Connecting (Lily Dale #3)(47)



It did really happen, she thinks stubbornly. He really was here.

Why?

Maybe he’s lost his mind—he killed someone, he must be crazy, right?—and he really does think Calla is her mother.

Maybe he’s come after her to kill her all over again.

Or maybe he honestly believes she’s her mother’s ghost. He grew up here in Lily Dale and his parents are mediums— he’s no stranger to people seeing the dead; maybe he sees them himself.

“I guess I don’t need this,” Odelia says, gesturing wryly with the table lamp.

Calla says nothing.

“Most people just use a flashlight to see their way around a dark house at night. Leave it to me to go overboard, huh?” Odelia chuckles, then looks closely at Calla. “I’m trying to make you laugh.”

“Oh. Sorry.” She sighs. “Gammy, can you please check the house and make sure there’s no one here? I’m really freaked out about this. I can’t help it.”

“Sure. Let’s do it together. Come on.”

They go through the house from top to bottom. Gert turns up downstairs, looking agitated—at least, in Calla’s opinion.

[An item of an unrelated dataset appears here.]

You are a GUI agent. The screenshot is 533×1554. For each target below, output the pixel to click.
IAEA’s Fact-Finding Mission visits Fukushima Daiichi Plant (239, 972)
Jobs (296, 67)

Odelia scoops her into her arms and carries her around, making a big show of checking behind doors and curtains, under the furniture, even inside the kitchen cupboards, at which point Calla realizes her grandmother is strictly humoring her.

“There’s nobody here,” Odelia says. “Just you and me and Gert . . . and maybe Miriam. You don’t think she’s the one you saw?”

Calla shakes her head. “No. I saw Darrin Yates.” Tom Leolyn. Her mother’s killer.

“In a dream.”

“I wasn’t dreaming. Gert was on my bed, and he scared her, and I opened my eyes and there he was.”

“Gert is down here, though,” Odelia reminds her.

“Now she is. She was on my bed. She ran away when he showed up.”

Odelia says nothing, just pets Gert in her arms.

I wish you could talk, Calla silently tells the kitten, who looks back at her with unblinking green eyes. You know he was there.You saw him, too.

Whatever.

The house really is empty, aside from Miriam, who flits somberly and silently from room to room with them.

“Ready to go back up to bed?” Odelia asks around a monstrous yawn, after checking all the locks.

“I guess so.”

Maybe Odelia is right, and Darrin was never here at all.

Calla was starting to drift off . . . maybe she did fall asleep, without even realizing it. And of course Darrin Yates was already on her mind.

But what if Odelia is wrong?

What if he really was here?

What did he want with her?

And what if he comes back?





FIFTEEN

Sunday, September 30

7:30 a.m.

Ordinarily at this hour on a Sunday morning, a ringing telephone would wake Calla from a sound sleep.

Not today.

She hasn’t slept all night. She just lay there, tense, keeping an eye out for Darrin Yates to prowl into her room again, maybe try to kill her like he killed her mother.

Finally, at about six o’clock, she got up and came down to the living room.

She’s still there, brooding on the couch, fingering the emerald bracelet she can’t take off her wrist, when the phone shatters the silence.

She reaches for it immediately, thinking it must be Jacy. He said he’d call her this morning before leaving for his cross-country meet, and she has to tell him what happened last night in her room. Maybe he’ll agree with Odelia that it was just a nightmare.

The more Calla thinks about it, the more inclined she is to believe it.

Or maybe she just wants to talk herself into it.

“Hello?” she whispers into the phone, not wanting to wake Odelia, asleep upstairs. Not that that’s likely. Her grandmother is such a sound sleeper, as she proved when Calla screamed for her in the night, that a tornado could lift the entire house around her and she’d probably still be there, snoring peacefully.

“Calla? Are you okay?”

“Evangeline?” Her heart sinks.

“Yeah. I hated to call this early, but . . . where were you last night?”

Uh-oh. Calla should have been ready for this. With all the tossing and turning she’s done, there was ample opportunity to have come up with a suitable story about why they weren’t at the dance.

Her grandmother seemed to buy her account of the evening. Probably because she was so groggy at the time.

Evangeline, however, sounds wide awake. And suspicious.

“Why weren’t you and Jacy at the dance?”

“We . . . decided not to go.”

“But I saw his car parked in front of your house before you left, and he was all dressed up.”

Calla cringes at the idea of Evangeline spying on Jacy out her window, even though it’s nothing new.

“We were planning on going, but . . . I just couldn’t do it.”

“Because of Blue?”

“Not really. Because . . .”

Okay, what can she possibly say that would make any sense at all?

“Because of me?” Evangeline asks.

Uh-oh. Definitely not that.

But Evangeline gives her no time to deny it.

“I knew it!” she exclaims. “I knew you felt bad about this! I told my aunt all along that I didn’t think you could do that to me. I mean, you’ve known from the start that I’m in love with Jacy.”